National Collegiate Honors Council

 

Date of this Version

Spring 2002

Comments

Published in Journal of the National Collegiate Honors Council 3:1, Spring/Summer 2002. Copyright © 2002 by the National Collegiate Honors Council.

Abstract

The central aim of all honors programs is to produce the highest quality of learning experiences possible to students with high motivation and exceptional academic ability (Brown, 2001). The assumption has been for many years that a high quality learning experience is ensured in the traditional (honors) college classroom by small class size and a seminar format.

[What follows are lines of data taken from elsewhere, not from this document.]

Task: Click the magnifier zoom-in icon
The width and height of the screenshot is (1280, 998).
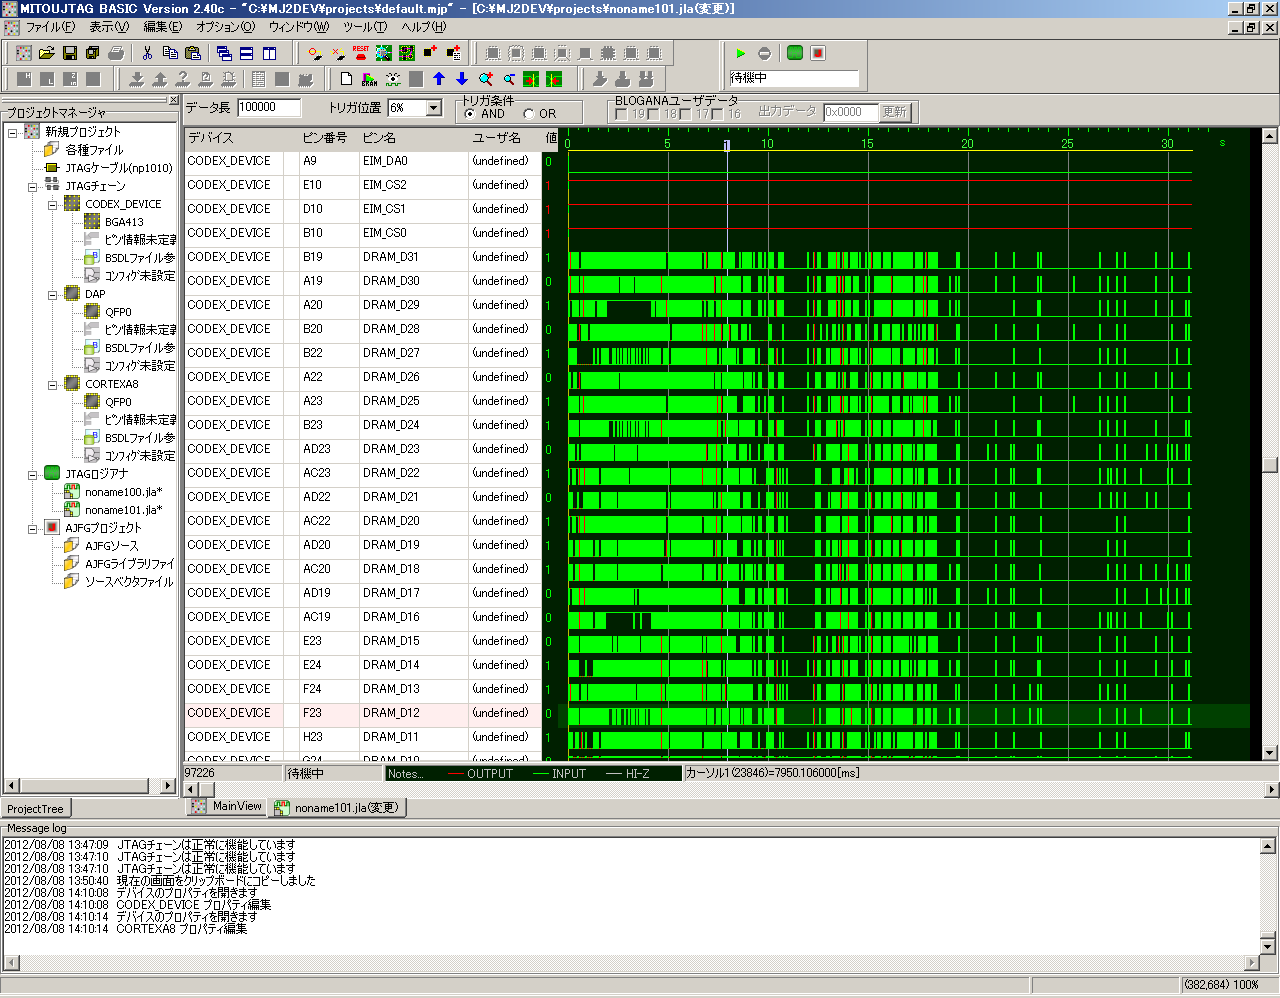Action: tap(486, 79)
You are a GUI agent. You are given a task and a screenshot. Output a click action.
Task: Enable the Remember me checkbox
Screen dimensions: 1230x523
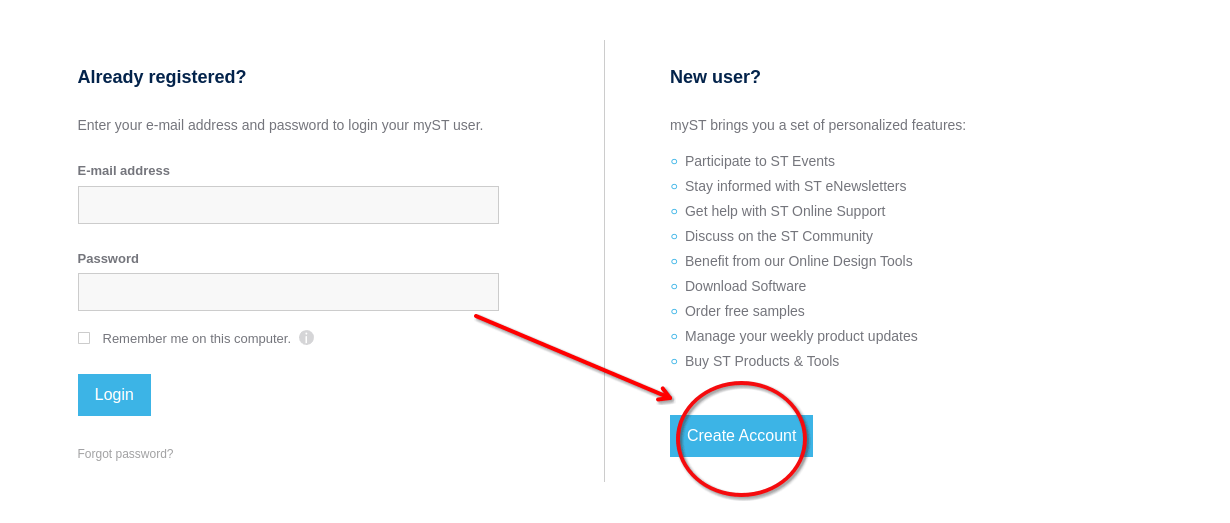(x=84, y=338)
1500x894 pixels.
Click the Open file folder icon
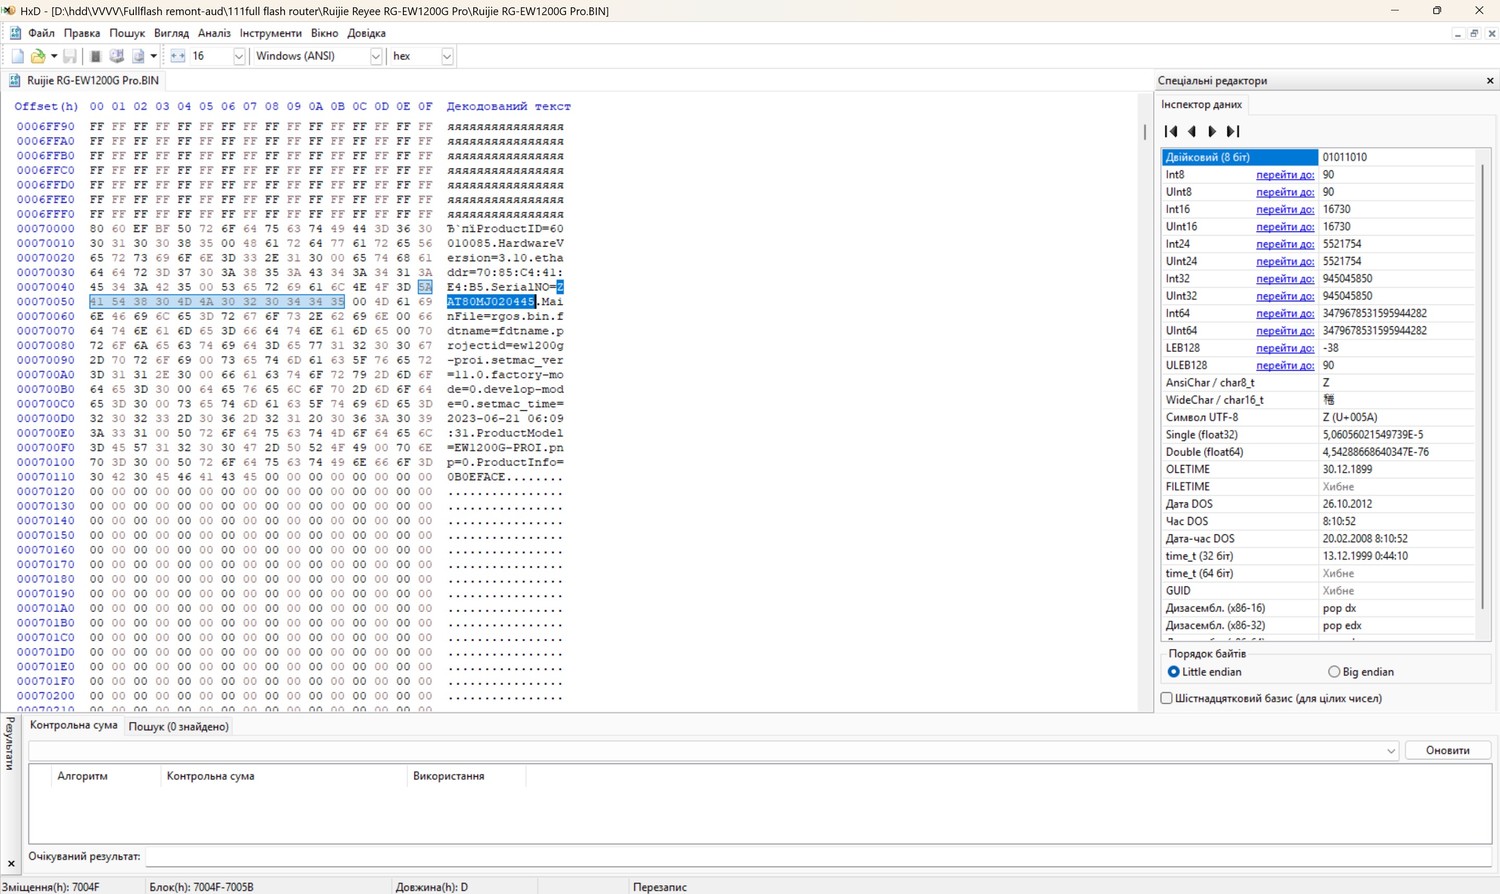pyautogui.click(x=38, y=56)
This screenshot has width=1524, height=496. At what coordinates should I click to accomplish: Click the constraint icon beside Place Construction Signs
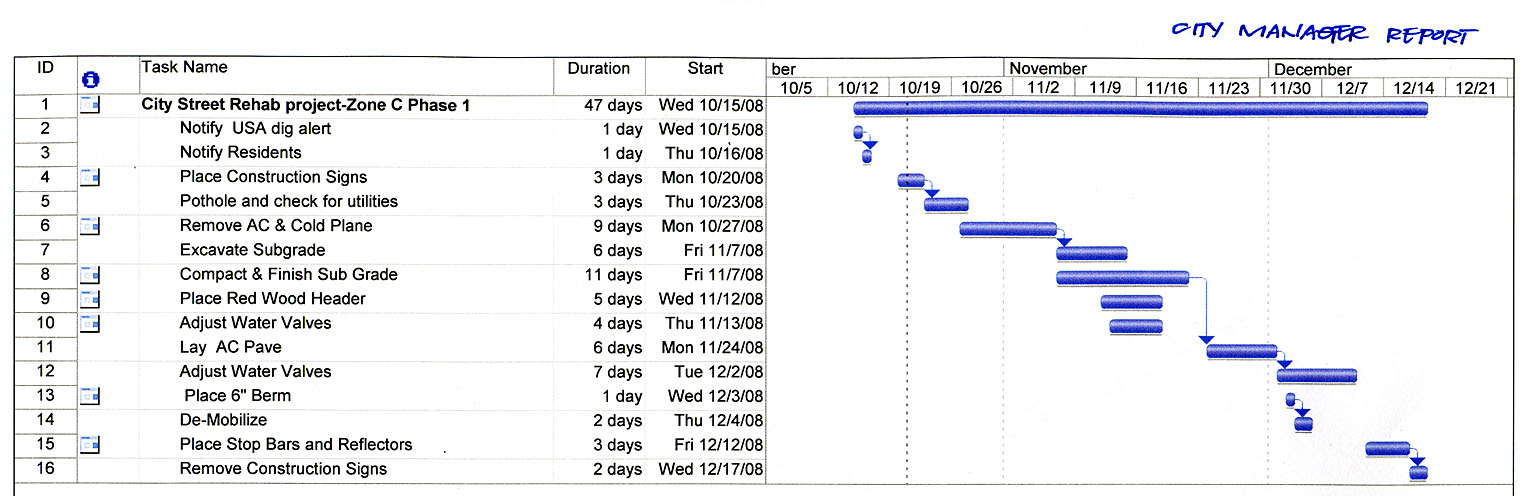coord(90,178)
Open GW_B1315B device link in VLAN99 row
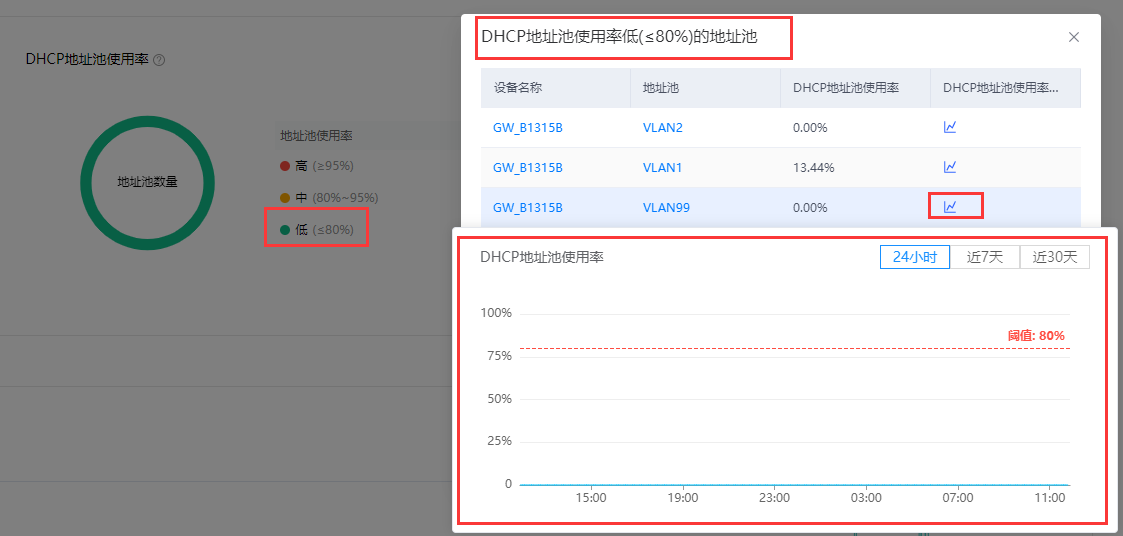Screen dimensions: 1123x536 click(x=528, y=207)
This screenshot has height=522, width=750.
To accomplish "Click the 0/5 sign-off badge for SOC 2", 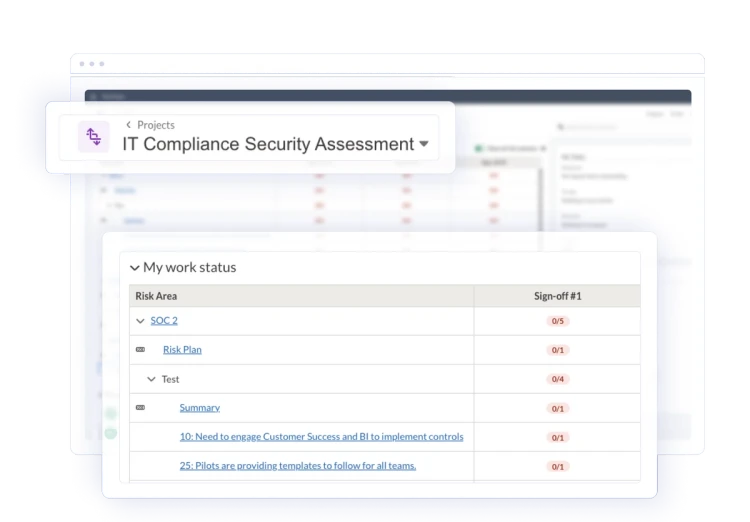I will point(557,321).
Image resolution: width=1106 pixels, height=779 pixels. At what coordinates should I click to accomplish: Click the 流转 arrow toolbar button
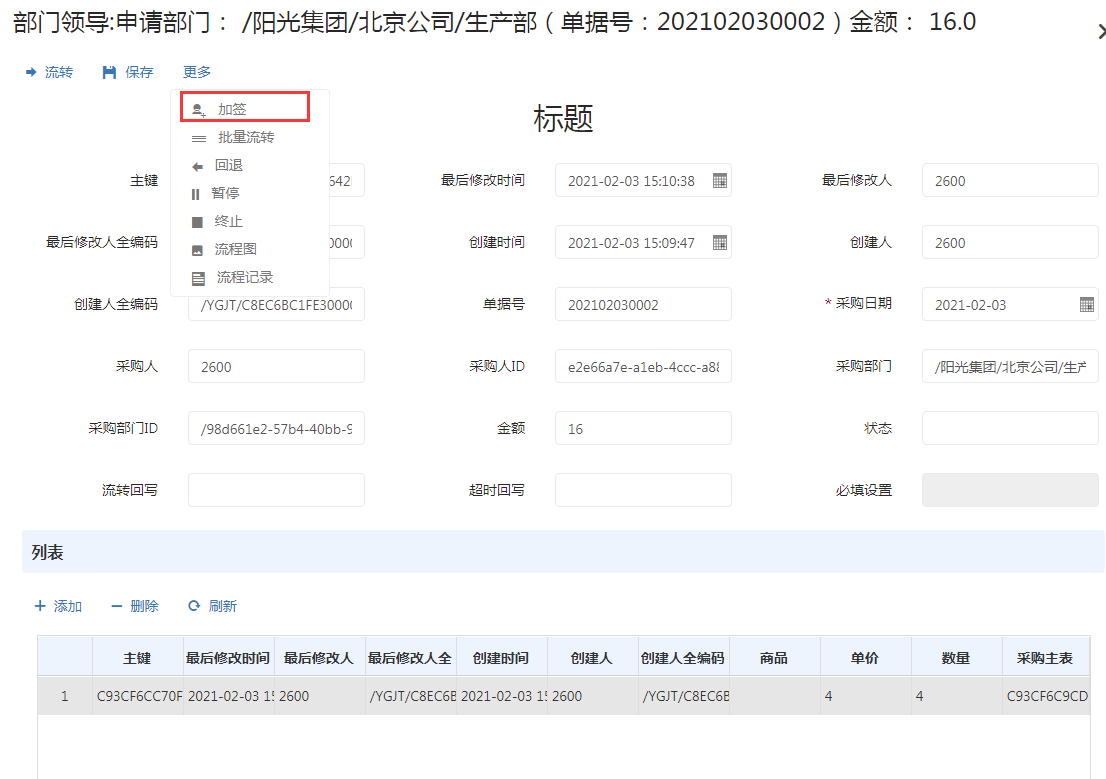(49, 72)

However, some of these classes are inevitably higher quality than others. Recent teaching innovations open additional instructional options to honors and other courses as well. Process evaluation or assessment can help course instructors learn how to make course adjustments while the course is still underway. Repeated data points can also help to ensure course improvements. This kind of input can be particularly useful when: a course is new and in the development phase, an instructor tries new teaching techniques, an instructor changes, or more simply, an instructor is looking for fresh insights into a course taught many times before. The Innovation Quality (or IQ) program was developed and implemented at Penn State for the past four years to meet these assessment needs. IQ student teams help faculty appraise the quality of teaching and learning experiences in one course across the entire semester. The purpose of this paper is to explain how the program was developed, what its key elements are, and the potential applications it has for honors and other classes on any college campus.